WORK ITEM
In this exercise, the entries below include pictures. Repeat exactly the lines from the line with "1114x841 pixels." to the line with "Given: Expand the", including both, but without the pictures.
============================================================
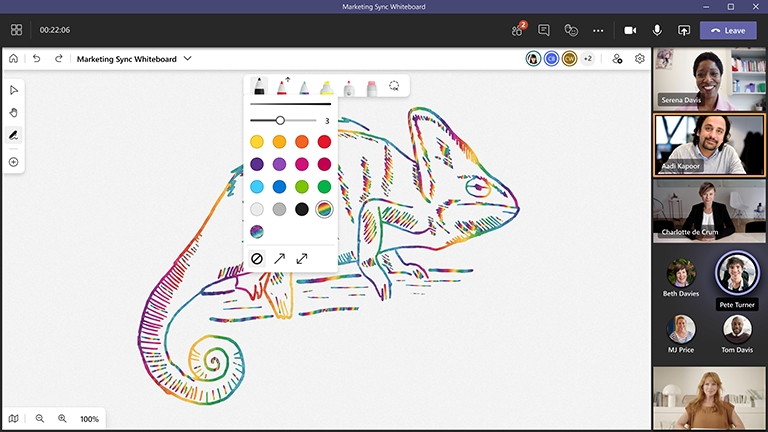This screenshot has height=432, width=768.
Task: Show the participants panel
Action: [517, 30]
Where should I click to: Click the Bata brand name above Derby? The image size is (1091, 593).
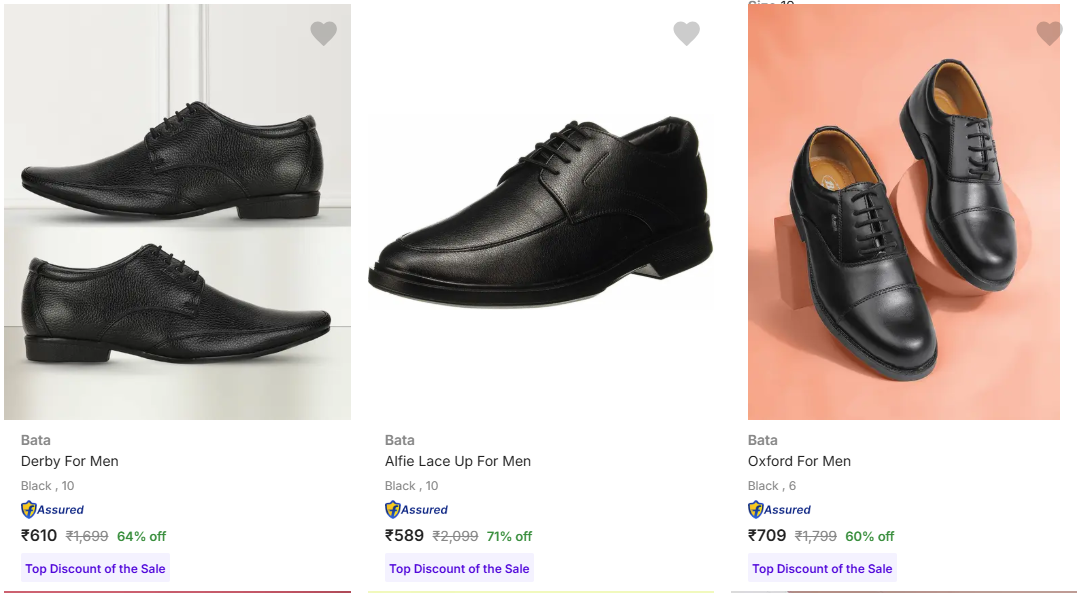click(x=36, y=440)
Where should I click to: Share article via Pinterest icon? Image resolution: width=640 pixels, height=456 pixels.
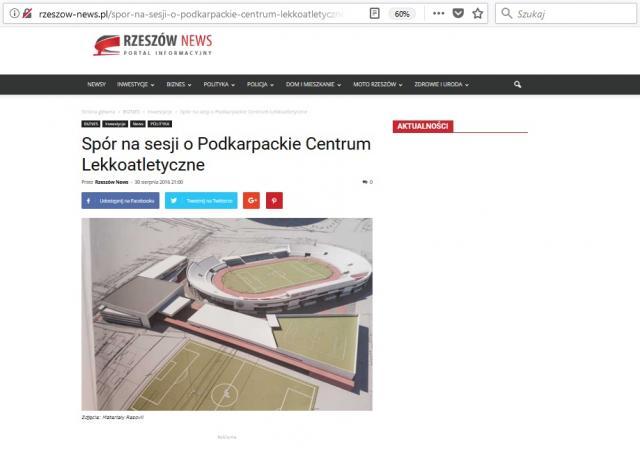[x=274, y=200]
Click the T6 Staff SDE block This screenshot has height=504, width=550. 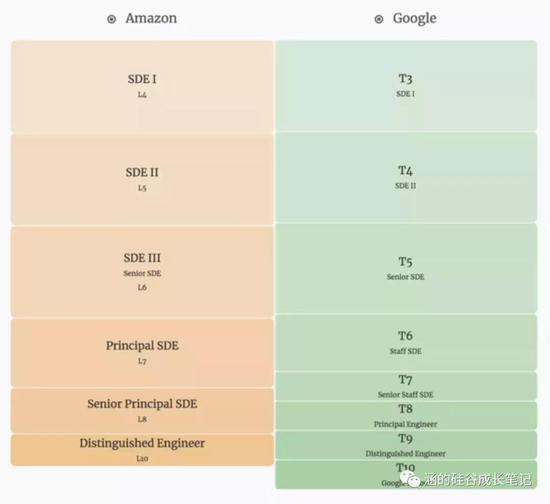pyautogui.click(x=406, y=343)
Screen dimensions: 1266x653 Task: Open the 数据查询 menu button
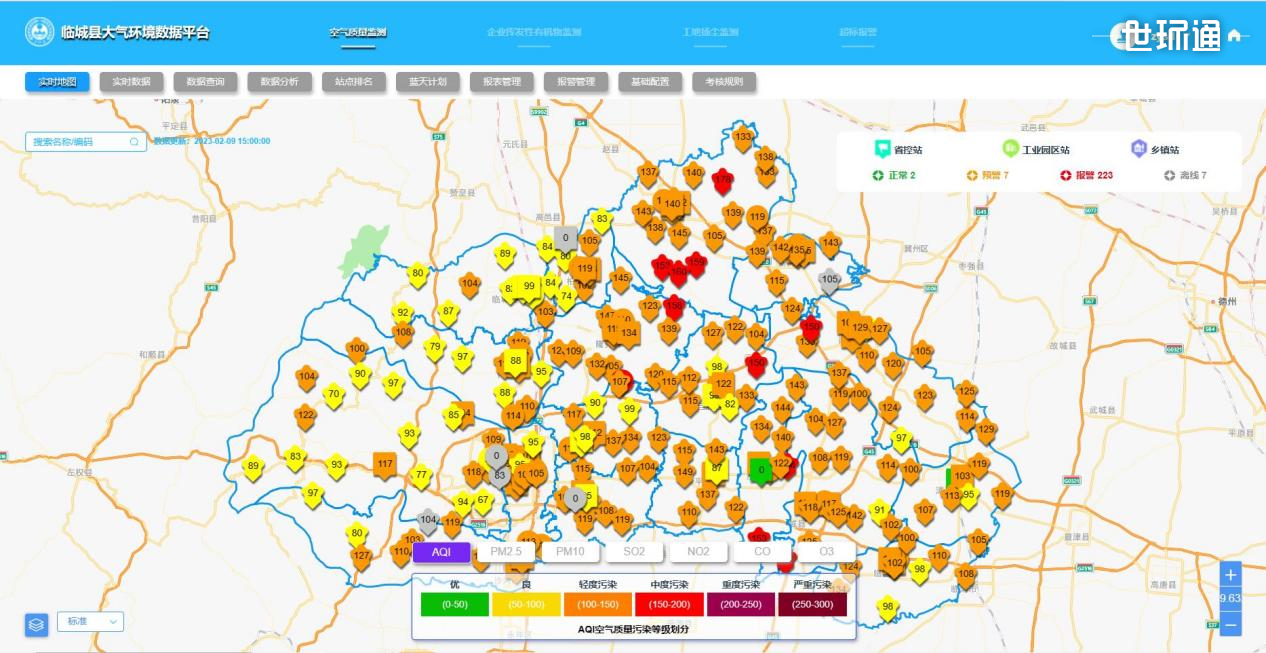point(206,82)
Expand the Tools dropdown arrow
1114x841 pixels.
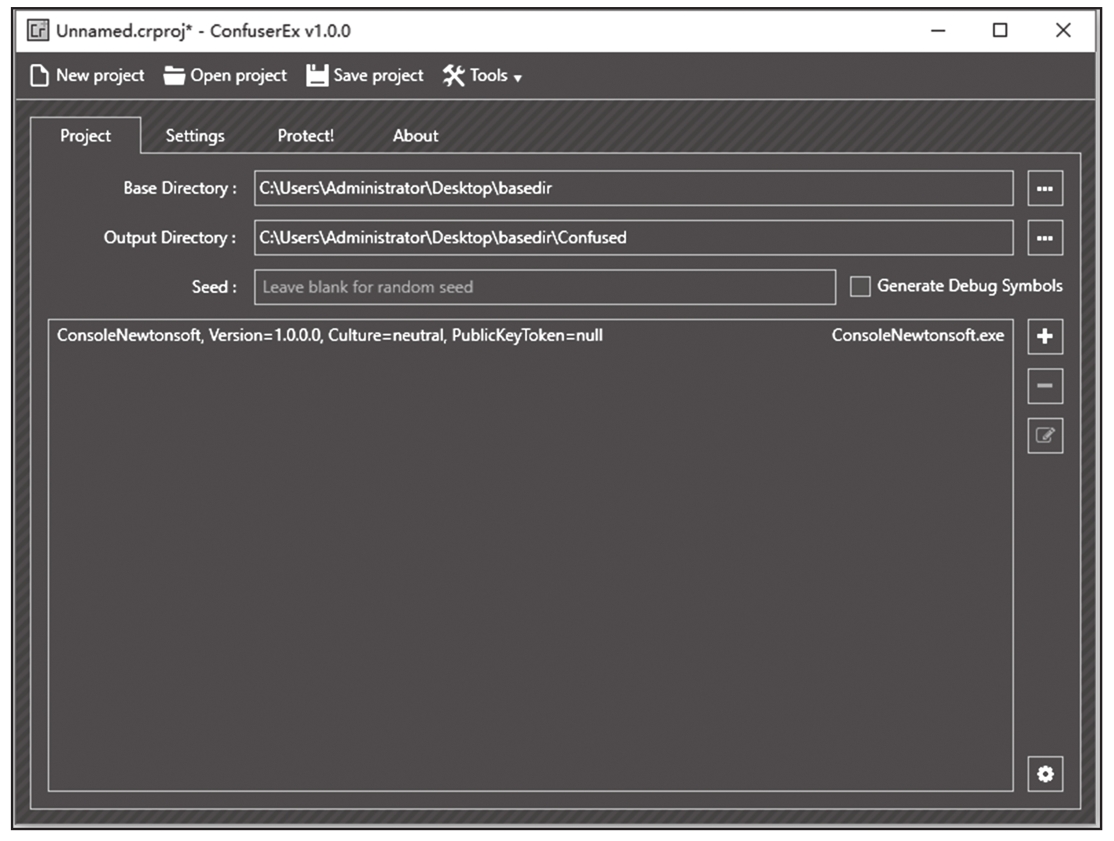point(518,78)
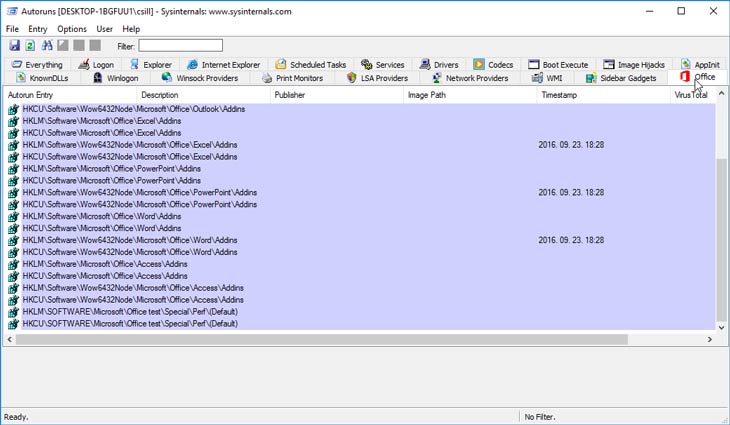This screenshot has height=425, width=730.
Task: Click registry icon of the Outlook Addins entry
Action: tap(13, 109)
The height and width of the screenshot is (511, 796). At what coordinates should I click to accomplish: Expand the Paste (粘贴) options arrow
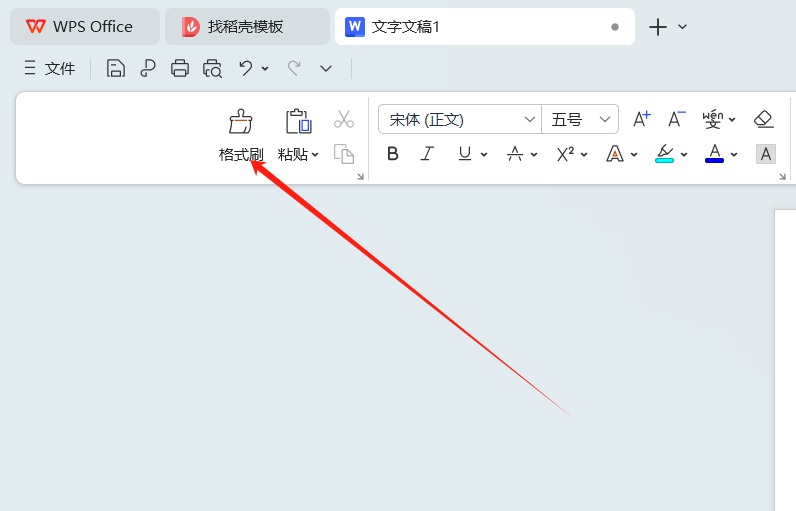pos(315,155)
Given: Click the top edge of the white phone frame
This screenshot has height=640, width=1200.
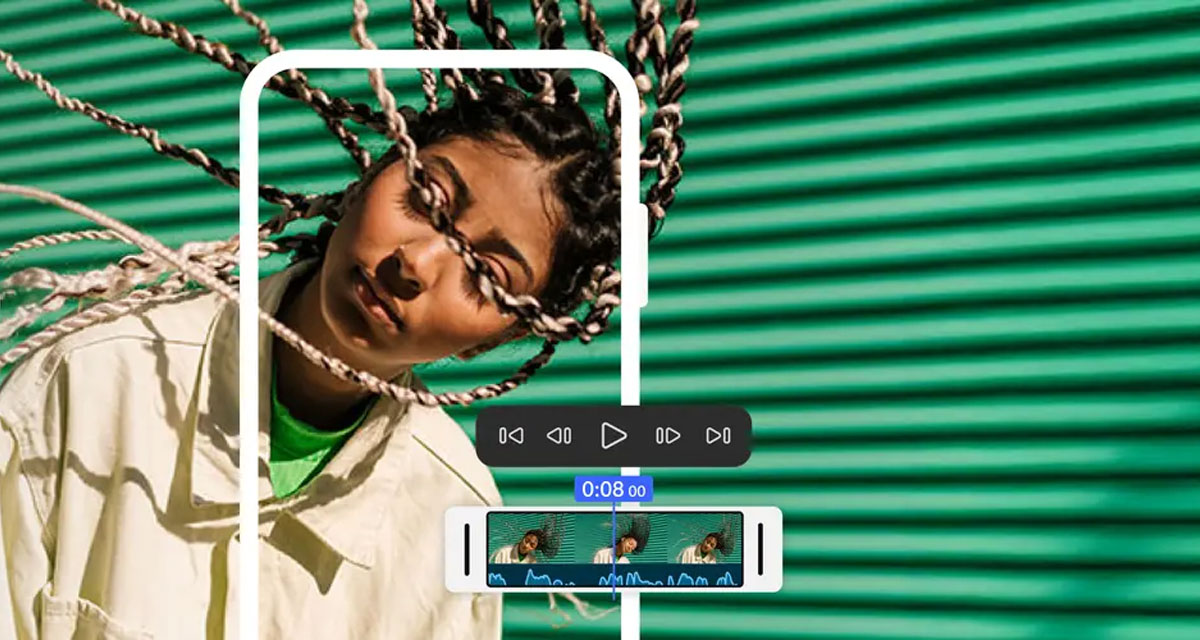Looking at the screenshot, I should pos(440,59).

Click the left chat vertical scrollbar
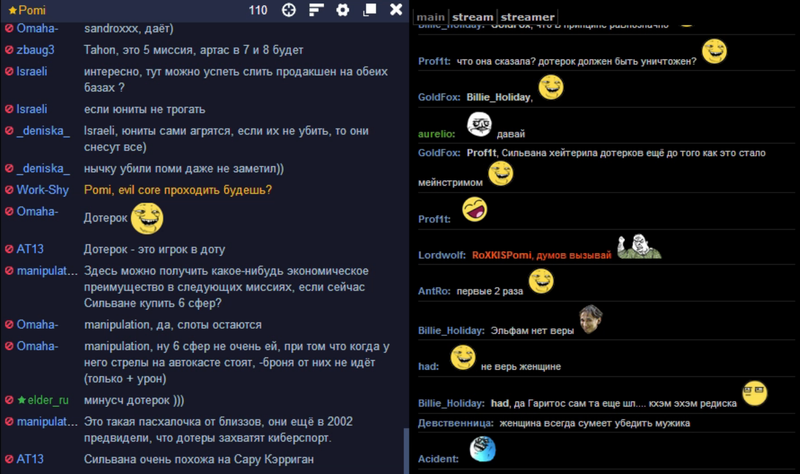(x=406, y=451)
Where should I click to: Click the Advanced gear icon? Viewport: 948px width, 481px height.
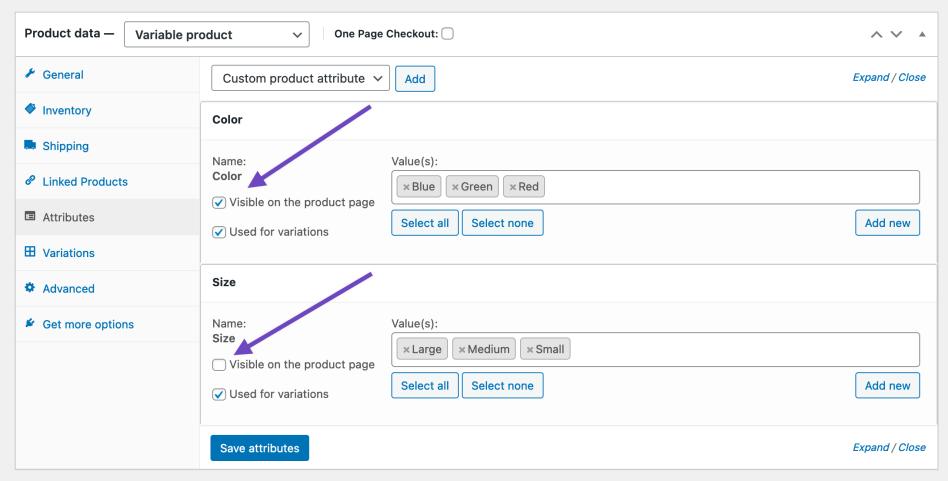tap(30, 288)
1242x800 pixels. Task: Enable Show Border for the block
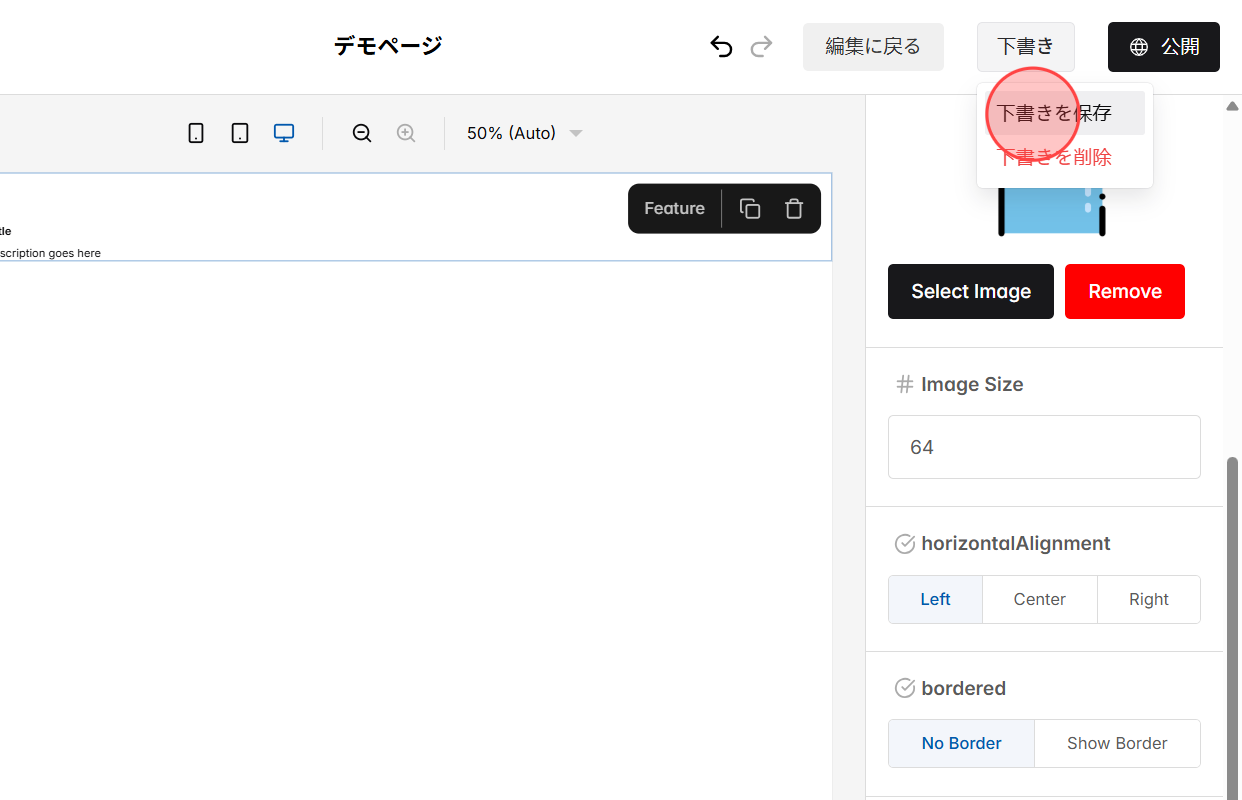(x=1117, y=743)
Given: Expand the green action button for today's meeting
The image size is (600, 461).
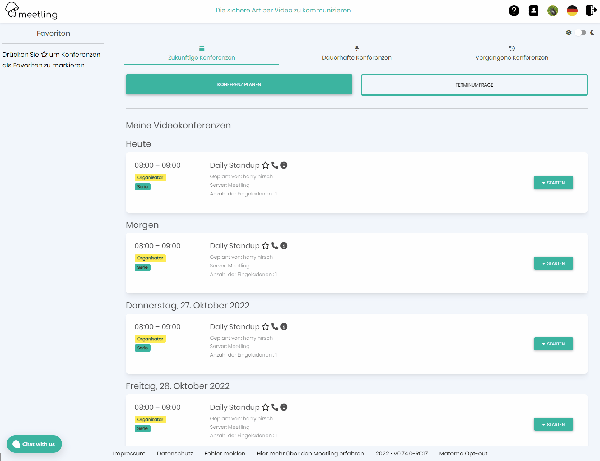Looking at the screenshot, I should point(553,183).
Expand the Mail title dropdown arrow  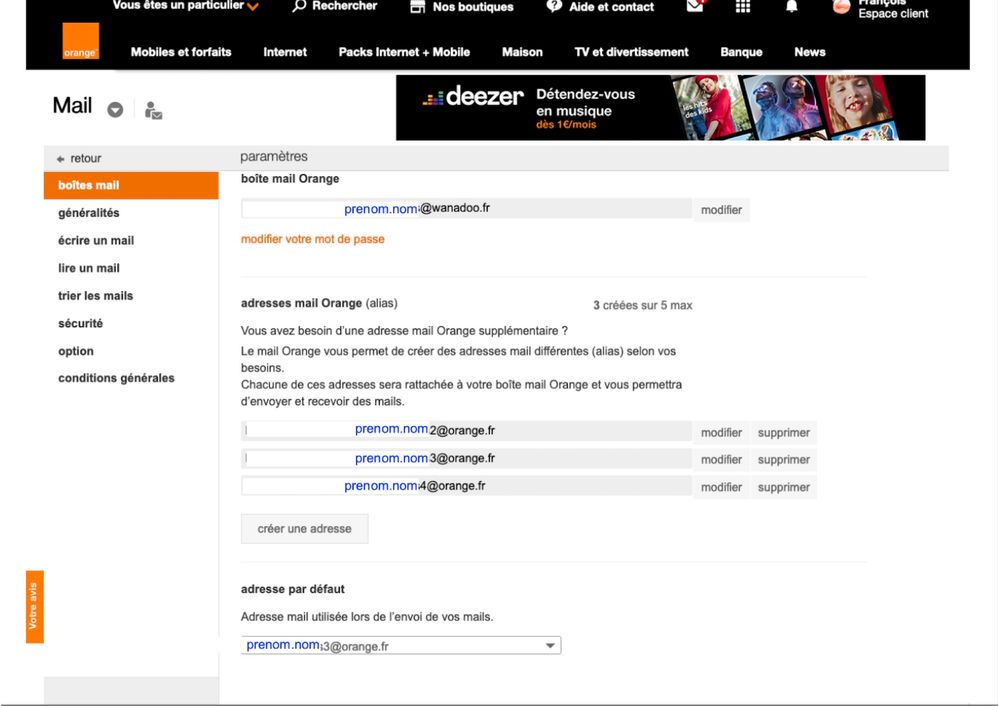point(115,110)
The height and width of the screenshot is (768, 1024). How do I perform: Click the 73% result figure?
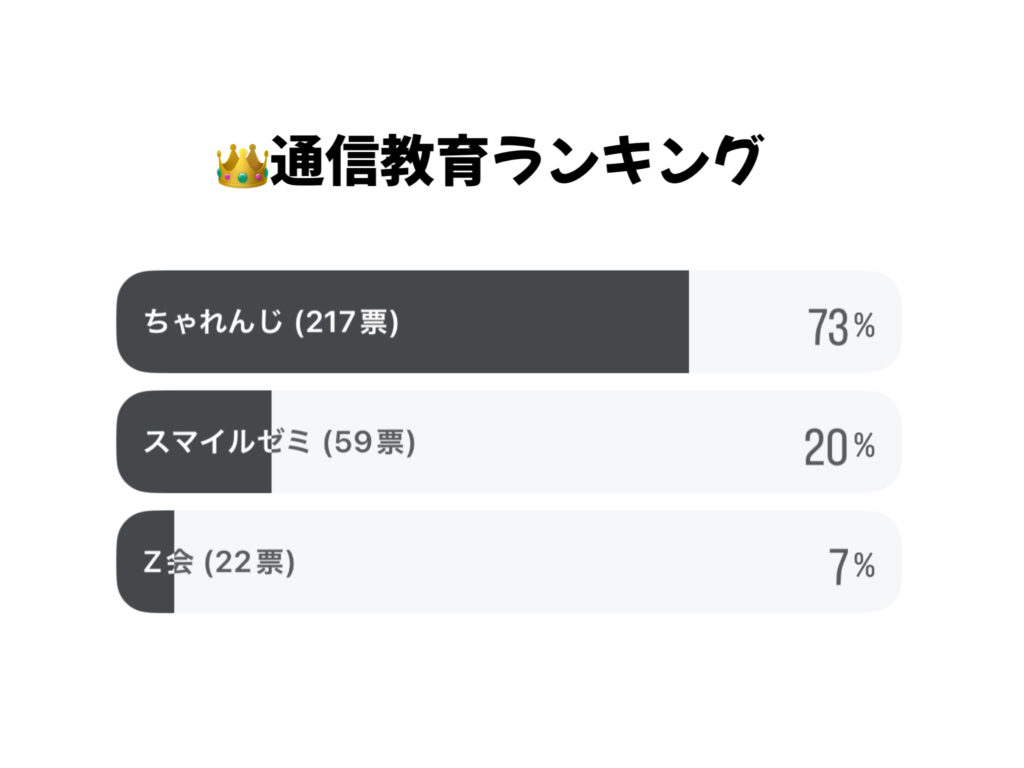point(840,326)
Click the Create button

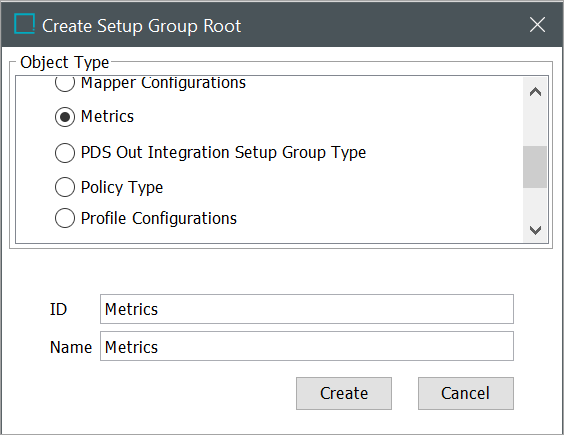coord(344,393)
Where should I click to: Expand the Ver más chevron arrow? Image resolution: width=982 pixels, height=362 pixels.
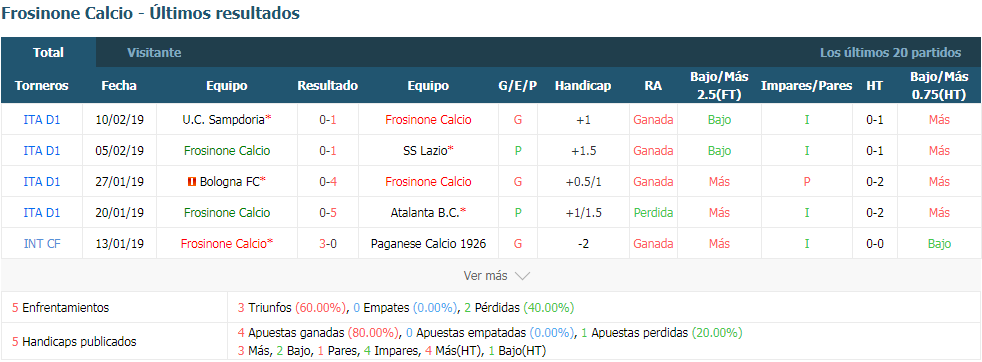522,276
============================================================
FINISHED TASK
1114x841 pixels.
point(518,78)
This screenshot has height=425, width=730.
Task: Click registry icon of the Outlook Addins entry
Action: tap(13, 109)
The height and width of the screenshot is (511, 796). At what coordinates should I click to accomplish: Expand the Paste (粘贴) options arrow
pos(315,155)
Given: Click the top edge of the white phone frame
This screenshot has height=640, width=1200.
Looking at the screenshot, I should pos(440,59).

Click the left chat vertical scrollbar
(x=406, y=451)
Where should I click to: Click the Advanced gear icon? Viewport: 948px width, 481px height.
tap(30, 288)
1242x800 pixels. Task: Enable Show Border for the block
(x=1117, y=743)
Given: Expand the green action button for today's meeting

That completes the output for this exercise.